#### PROBLEM:
What is needed is a word-for-word copy of the lines below from the one with "The image size" through the one with "Image resolution: width=1200", both included, with every picture left out.

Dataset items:
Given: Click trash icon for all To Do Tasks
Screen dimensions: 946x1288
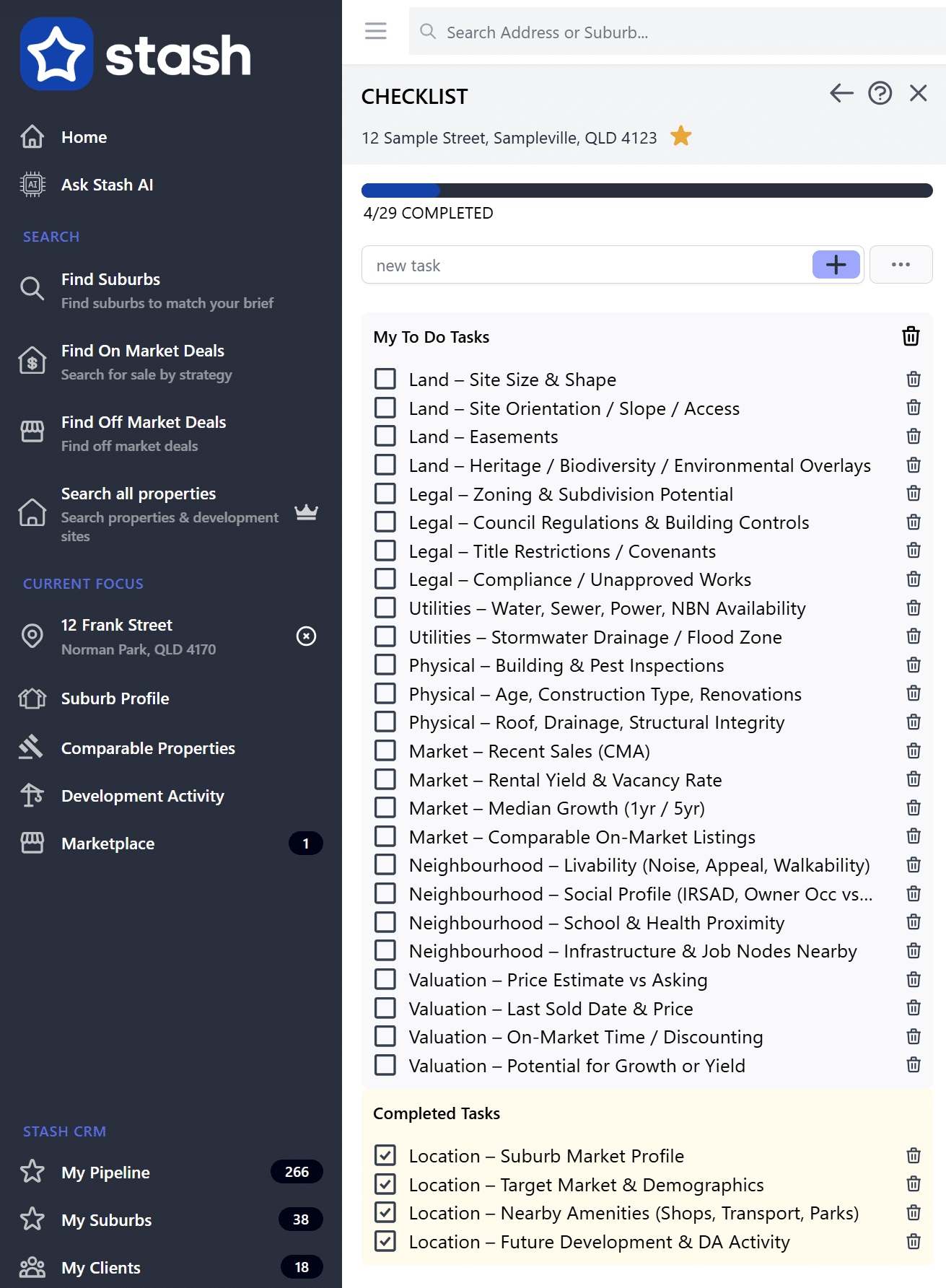Looking at the screenshot, I should pyautogui.click(x=911, y=336).
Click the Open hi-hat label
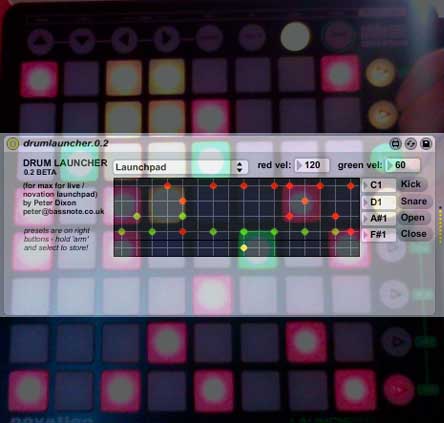This screenshot has height=423, width=444. coord(413,218)
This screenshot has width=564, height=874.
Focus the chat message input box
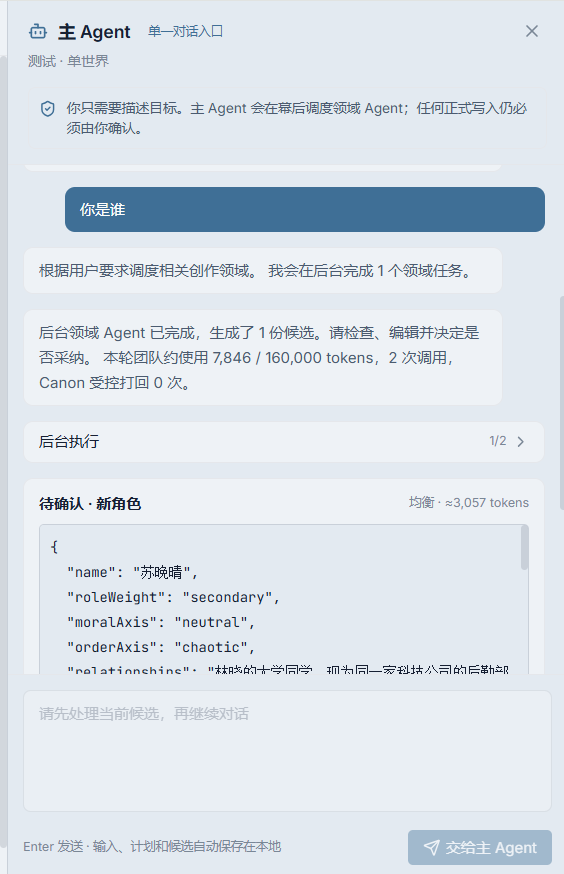pyautogui.click(x=287, y=751)
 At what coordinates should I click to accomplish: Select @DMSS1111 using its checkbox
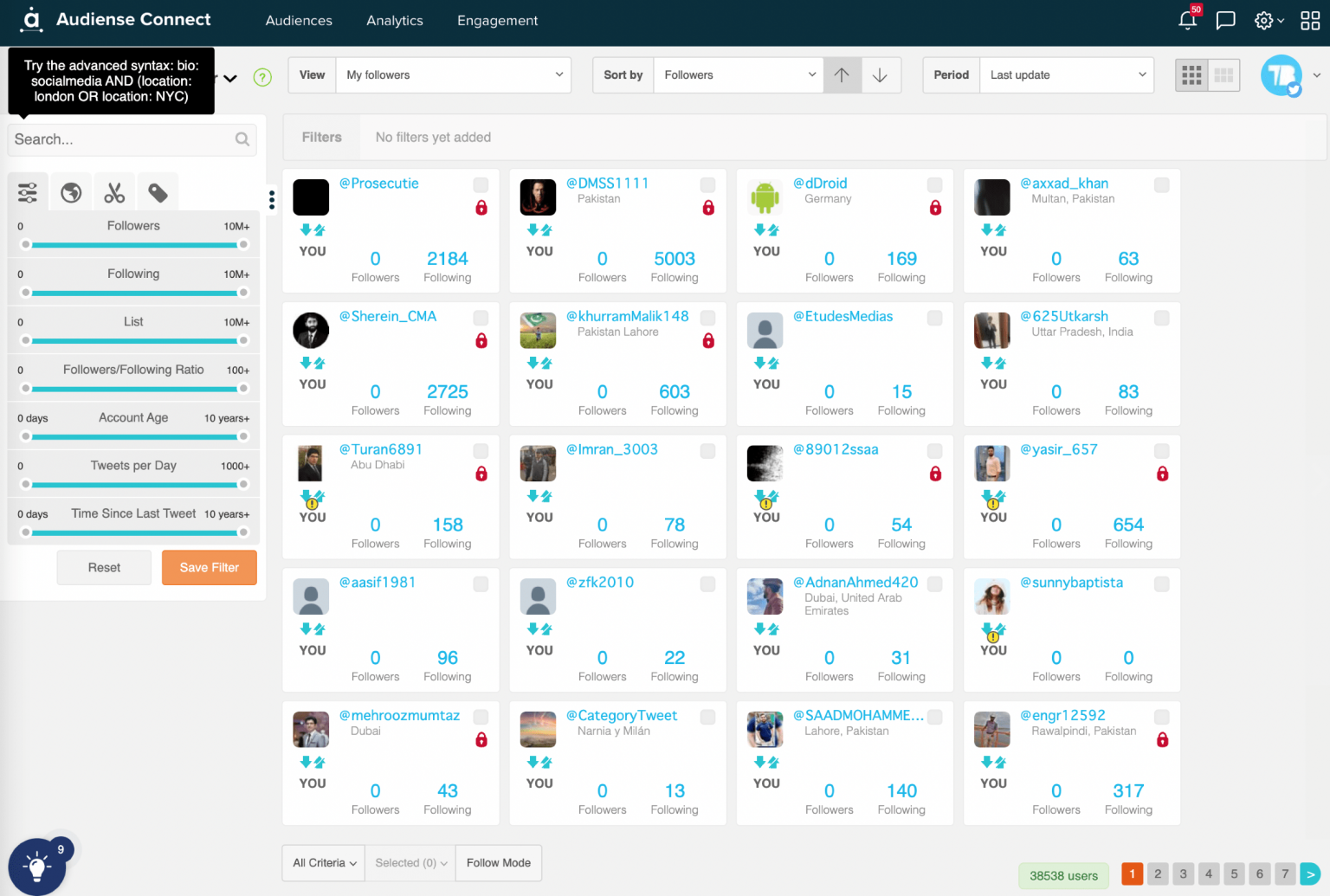point(708,184)
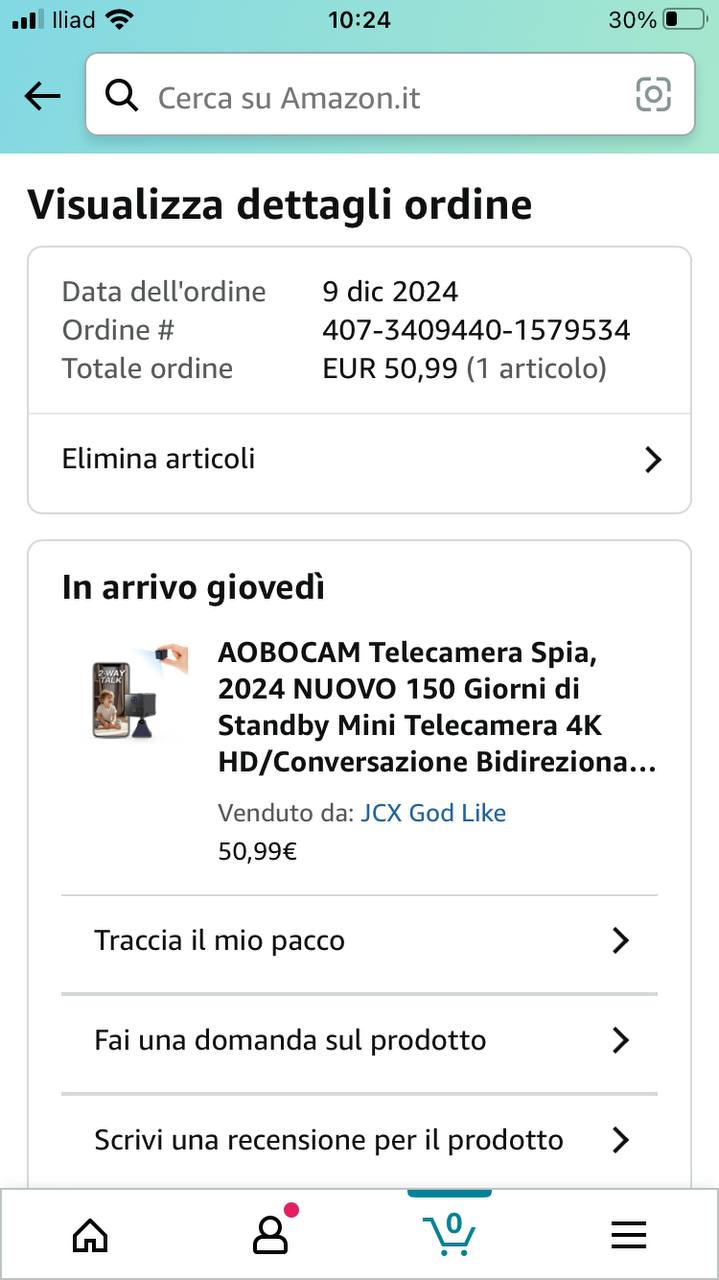Select Traccia il mio pacco
The width and height of the screenshot is (719, 1280).
tap(219, 940)
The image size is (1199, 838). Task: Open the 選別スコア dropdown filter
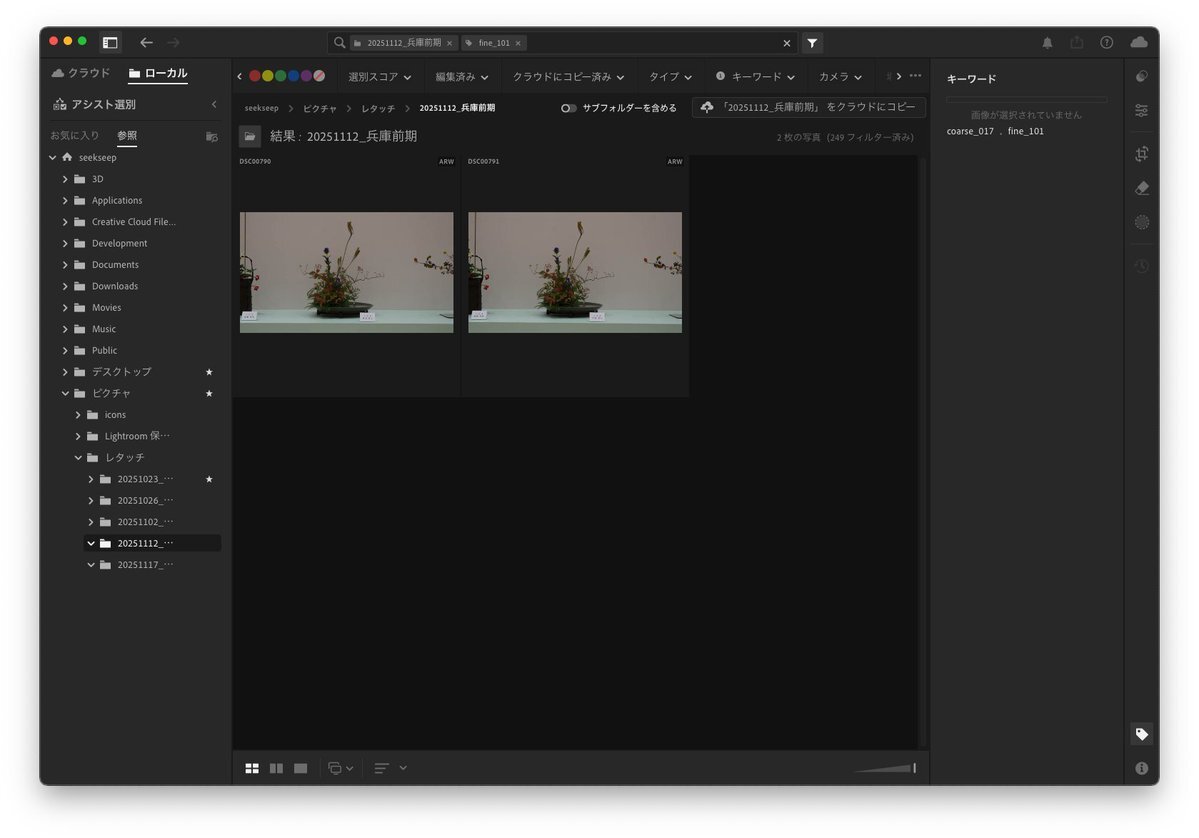click(x=379, y=77)
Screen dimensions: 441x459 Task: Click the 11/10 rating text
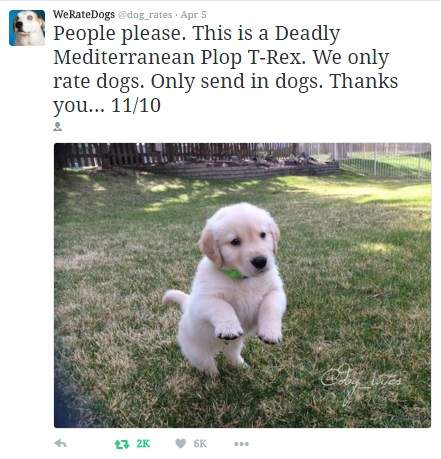pos(136,105)
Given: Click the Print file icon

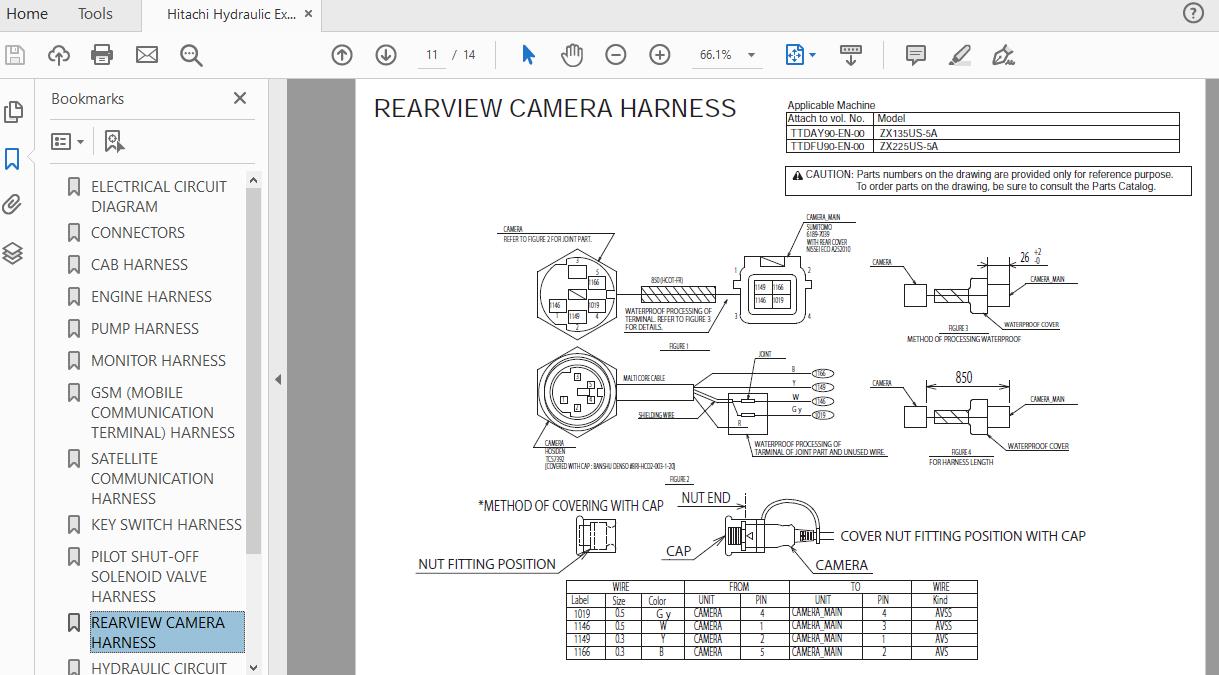Looking at the screenshot, I should (x=102, y=55).
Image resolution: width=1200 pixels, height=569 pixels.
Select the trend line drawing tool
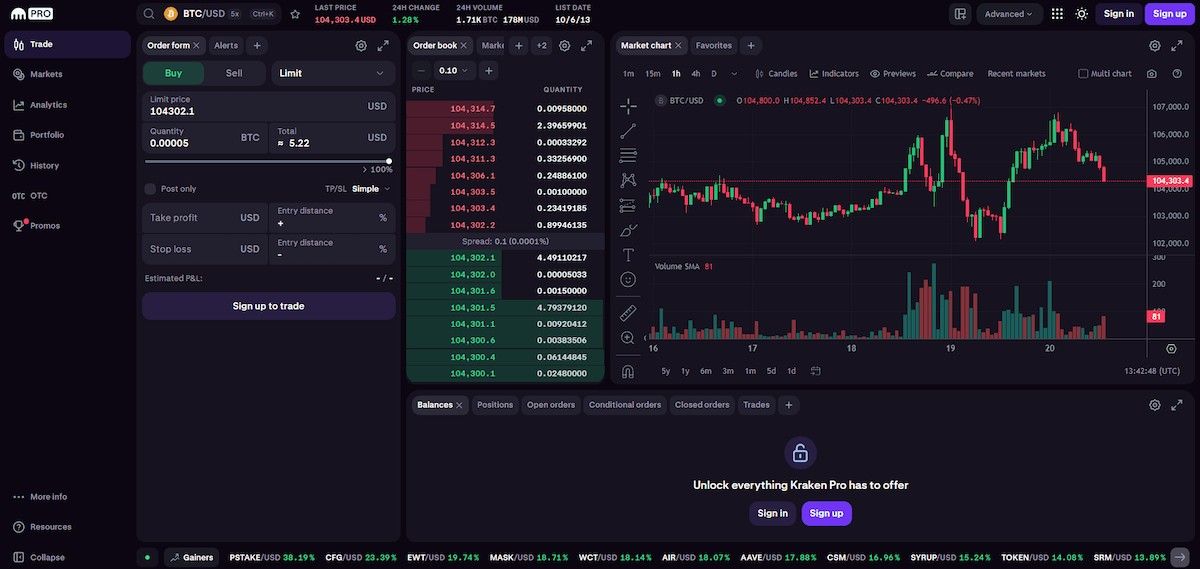click(x=628, y=131)
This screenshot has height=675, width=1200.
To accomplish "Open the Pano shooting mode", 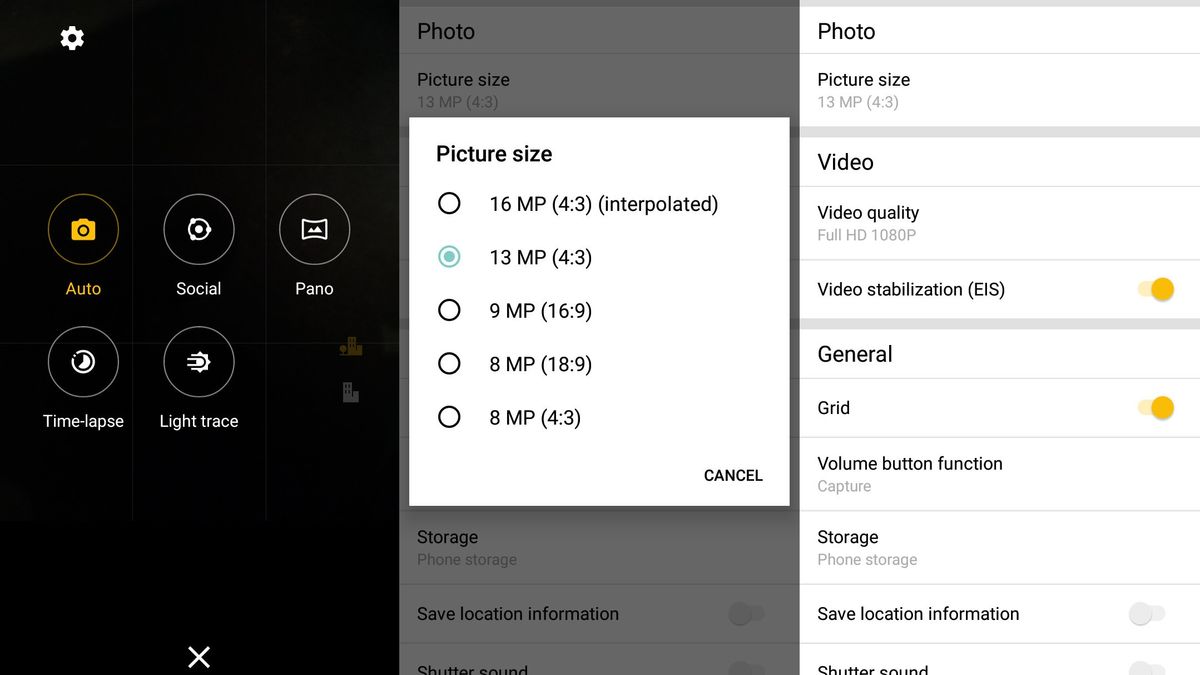I will click(x=313, y=247).

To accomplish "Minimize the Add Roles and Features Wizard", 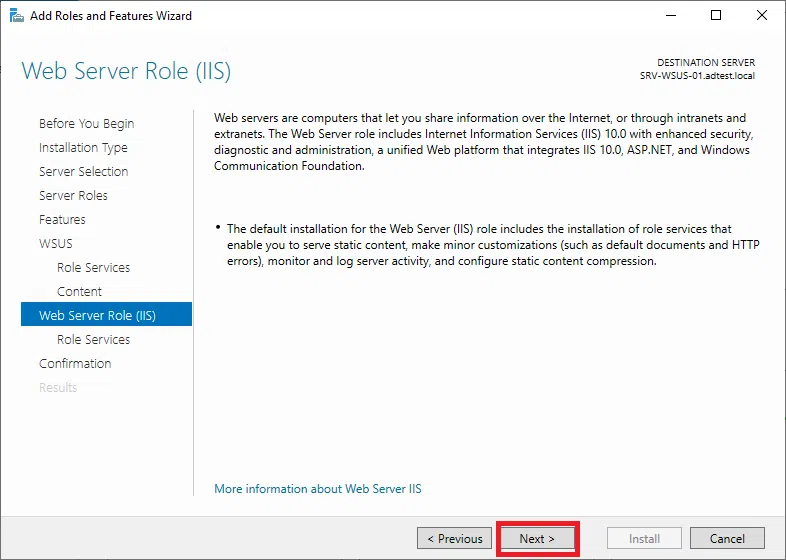I will coord(670,16).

#### SOLVED EXERCISE:
The image size is (1199, 838). Task: Open the 選別スコア dropdown filter
click(x=379, y=77)
Screen dimensions: 441x459 Task: Click the 11/10 rating text
pos(136,105)
Given: Click the Print file icon

Looking at the screenshot, I should (x=102, y=55).
Image resolution: width=1200 pixels, height=569 pixels.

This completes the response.